* **What you are asked to do**
Repeat the lines below word for word, starting at the line that contains "You are a computer-use" and running through the end. Leave the pictures out of your answer.

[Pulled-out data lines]
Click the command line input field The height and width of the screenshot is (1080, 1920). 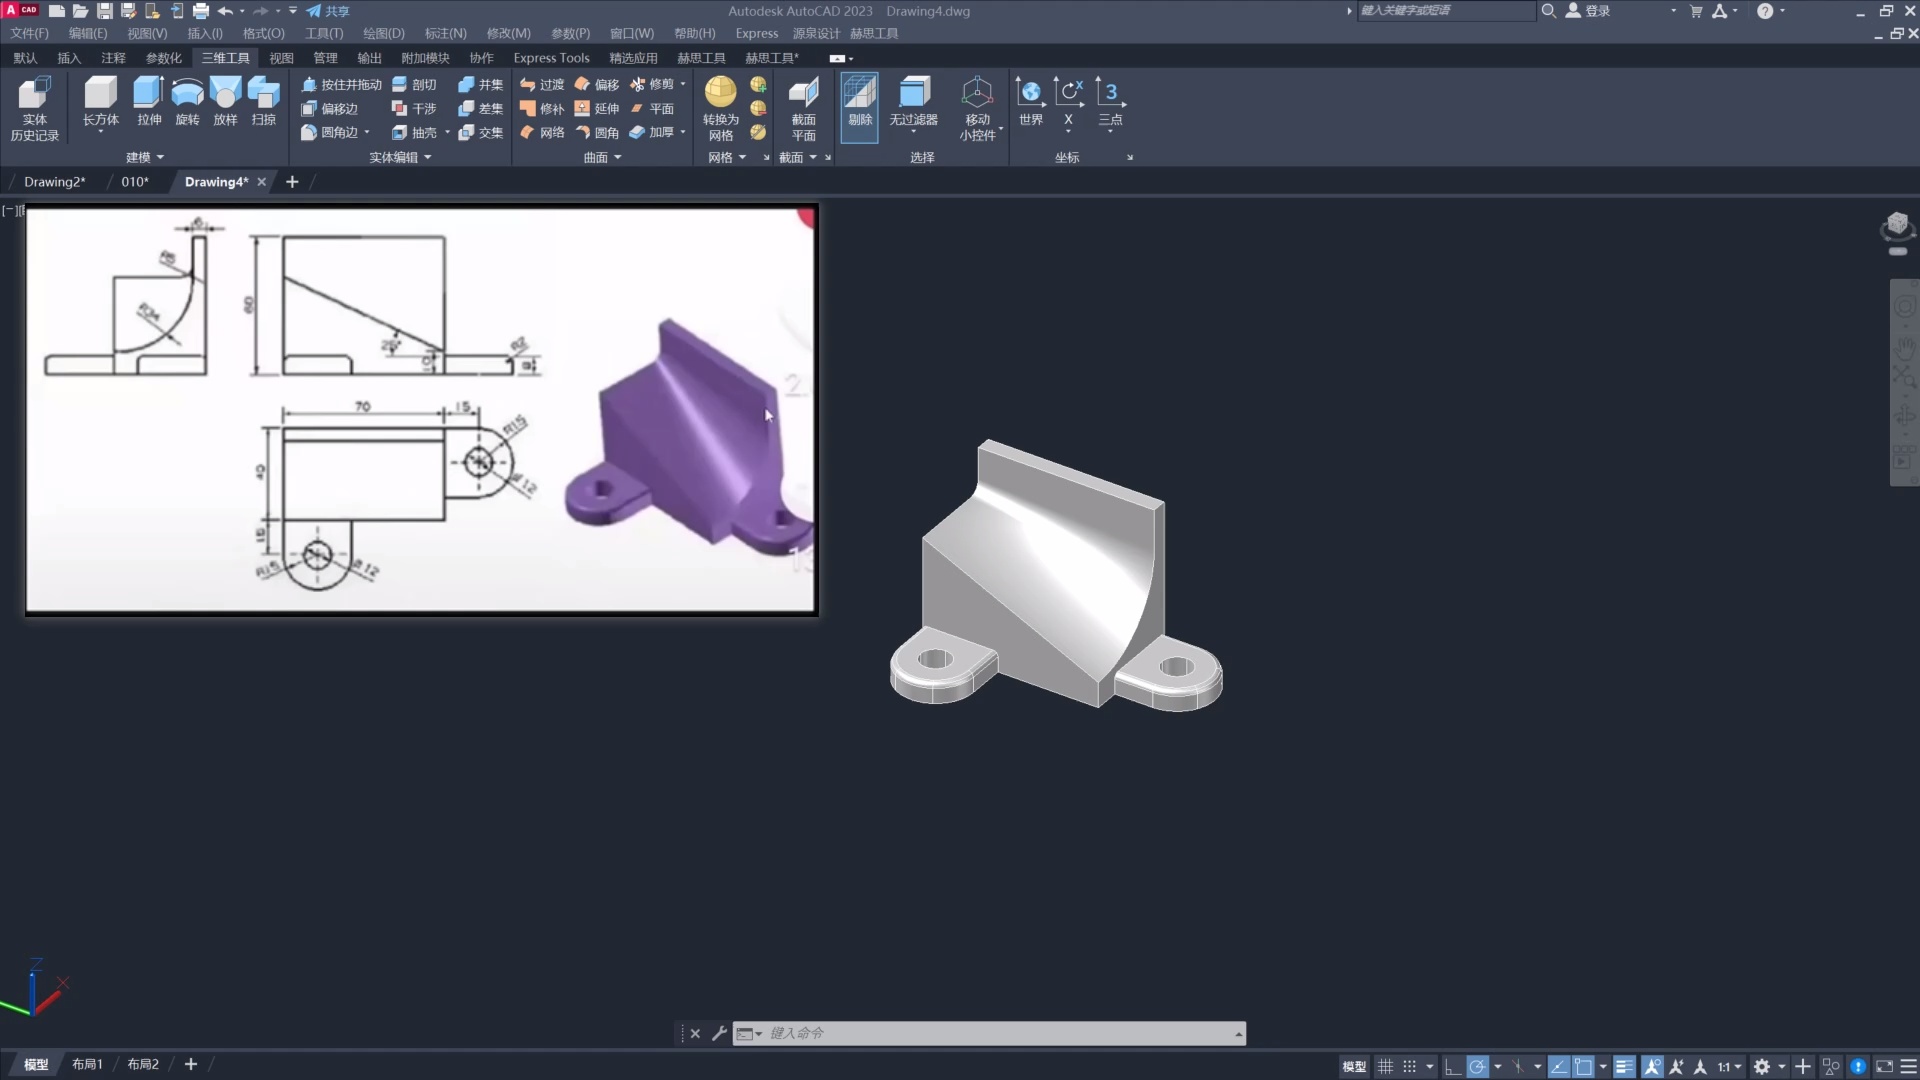pos(1000,1033)
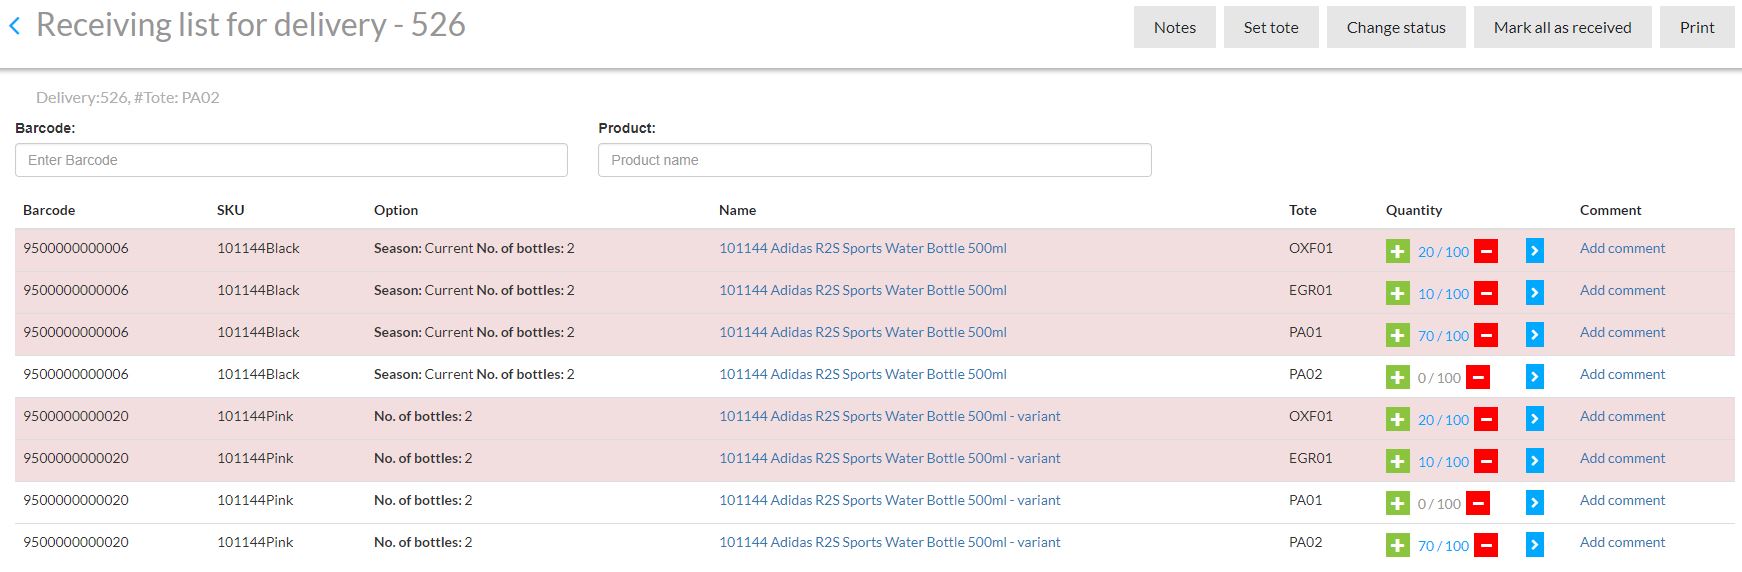The width and height of the screenshot is (1742, 572).
Task: Click blue arrow on 101144Pink EGR01 row
Action: pos(1534,461)
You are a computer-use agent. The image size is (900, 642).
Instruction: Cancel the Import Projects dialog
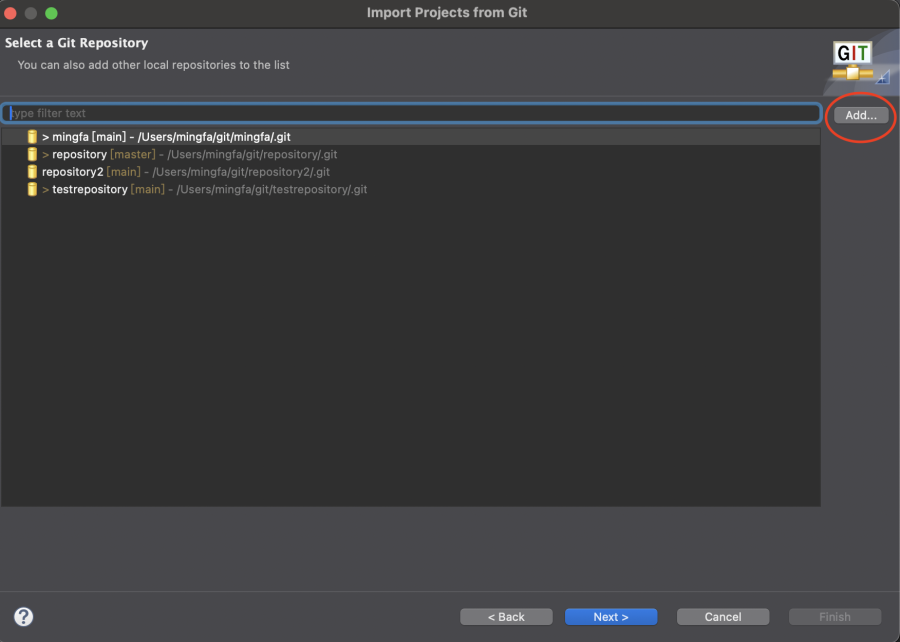[x=723, y=617]

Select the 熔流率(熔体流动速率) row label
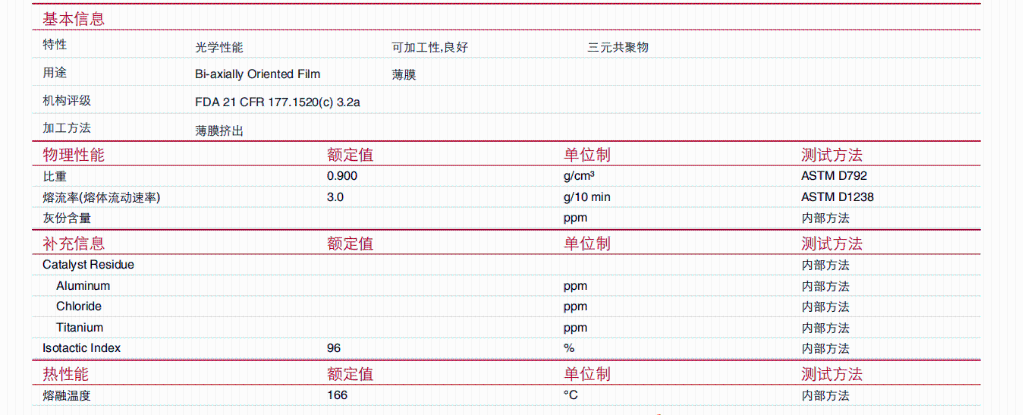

* **Finished task**
You are a computer-use agent. The image size is (900, 642).
Instruction: Cancel the Import Projects dialog
[x=723, y=617]

Select the 熔流率(熔体流动速率) row label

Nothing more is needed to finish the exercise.